REQUIRED ACTION
With the pictures left out, return exactly the lines from the one containing "463x904 pixels." through the end of the listing below.

SUPPLIED MATERIAL

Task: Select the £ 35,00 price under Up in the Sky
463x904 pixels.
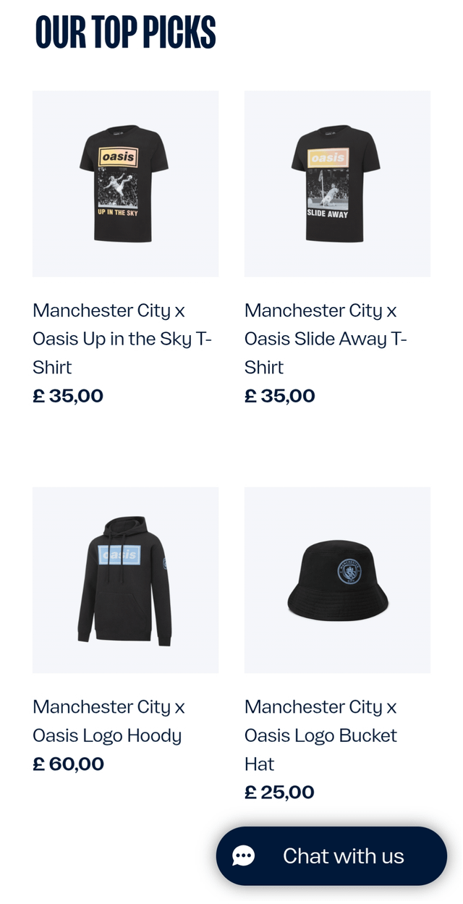Action: click(x=67, y=395)
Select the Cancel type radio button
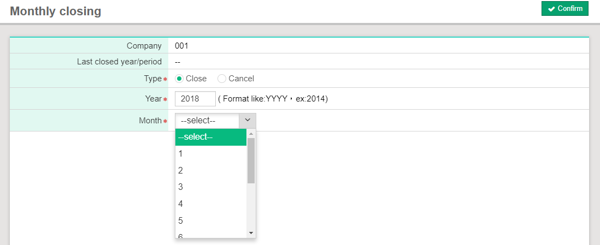Image resolution: width=600 pixels, height=245 pixels. [x=222, y=79]
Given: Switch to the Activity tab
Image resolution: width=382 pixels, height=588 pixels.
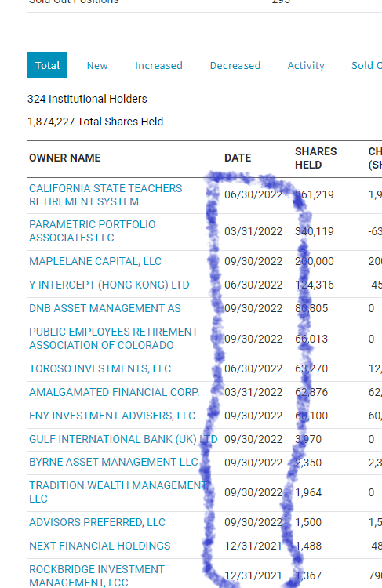Looking at the screenshot, I should tap(306, 65).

WRITTEN RESPONSE
463x904 pixels.
Action: click(x=67, y=395)
Select the Cancel type radio button
Image resolution: width=600 pixels, height=245 pixels. [x=222, y=79]
Given: Switch to the Activity tab
Image resolution: width=382 pixels, height=588 pixels.
Looking at the screenshot, I should tap(306, 65).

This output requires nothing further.